Bisnis.com, JAKARTA — Badan Pusat Statistik (BPS) mencatat impor minyak dan gas bumi (migas) mencapai US$4,51 miliar atau setara Rp80,96 triliun (asumsi kurs Rp17.953 per US$) pada Mei 2026. Angka tersebut melonjak 70,78% dibandingkan dengan nilai impor migas pada Mei 2025 yang sebesar US$2,64 miliar.
"Impor migas sebesar US$4,51 miliar, meningkat 70,78% secara tahunan," ucap Deputi Bidang Statistik Distribusi dan Jasa BPS Ateng Hartono dalam konferensi pers, Rabu (1/7/2026).
Sementara itu, impor migas sepanjang Januari hingga Mei 2026 secara total mencapai US$17,45 miliar.
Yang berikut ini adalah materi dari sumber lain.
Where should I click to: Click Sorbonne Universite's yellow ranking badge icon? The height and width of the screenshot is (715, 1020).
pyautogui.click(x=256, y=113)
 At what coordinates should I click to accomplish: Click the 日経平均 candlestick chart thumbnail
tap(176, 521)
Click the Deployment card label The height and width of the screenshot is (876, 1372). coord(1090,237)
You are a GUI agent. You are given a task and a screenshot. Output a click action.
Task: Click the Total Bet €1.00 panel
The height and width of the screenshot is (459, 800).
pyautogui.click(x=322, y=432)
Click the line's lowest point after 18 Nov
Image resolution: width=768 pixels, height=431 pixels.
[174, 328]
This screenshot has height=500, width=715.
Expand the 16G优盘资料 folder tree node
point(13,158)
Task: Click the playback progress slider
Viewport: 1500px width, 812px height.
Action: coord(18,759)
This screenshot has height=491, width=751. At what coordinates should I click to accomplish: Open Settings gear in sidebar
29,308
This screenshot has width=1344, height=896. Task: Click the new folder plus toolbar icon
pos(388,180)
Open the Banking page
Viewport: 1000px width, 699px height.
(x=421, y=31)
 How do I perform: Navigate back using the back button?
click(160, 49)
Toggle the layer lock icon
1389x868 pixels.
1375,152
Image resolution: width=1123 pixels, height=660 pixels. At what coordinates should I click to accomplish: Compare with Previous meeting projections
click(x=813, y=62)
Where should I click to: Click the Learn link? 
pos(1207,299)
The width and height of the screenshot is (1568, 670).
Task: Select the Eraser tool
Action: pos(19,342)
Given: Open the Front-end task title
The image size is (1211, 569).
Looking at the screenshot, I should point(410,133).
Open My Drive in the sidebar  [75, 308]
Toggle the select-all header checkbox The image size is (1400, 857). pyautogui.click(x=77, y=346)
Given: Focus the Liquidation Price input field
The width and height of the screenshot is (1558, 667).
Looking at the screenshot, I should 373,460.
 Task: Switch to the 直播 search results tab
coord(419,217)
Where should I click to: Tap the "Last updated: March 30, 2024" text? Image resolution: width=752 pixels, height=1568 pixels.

Angka itu merefleksikan kenaikan 27,89% dibandingkan dengan periode yang sama tahun sebelumnya yang sebesar US$13,64 miliar.
Ateng mengatakan impor migas sepanjang Januari hingga Mei 2026 mayoritas berasal dari Singapura. Nilai impor migas dari negara itu mencapai US$5,1 miliar.
"Negara asal impor migas pada periode Januari sampai Mei 2026 itu utamanya yang pertama dari Singapura, kita impor migasnya yang tadi Januari–Mei sebesar US$5,1 miliar atau sekitar 29,38% terhadap total impor migas," ucap Ateng.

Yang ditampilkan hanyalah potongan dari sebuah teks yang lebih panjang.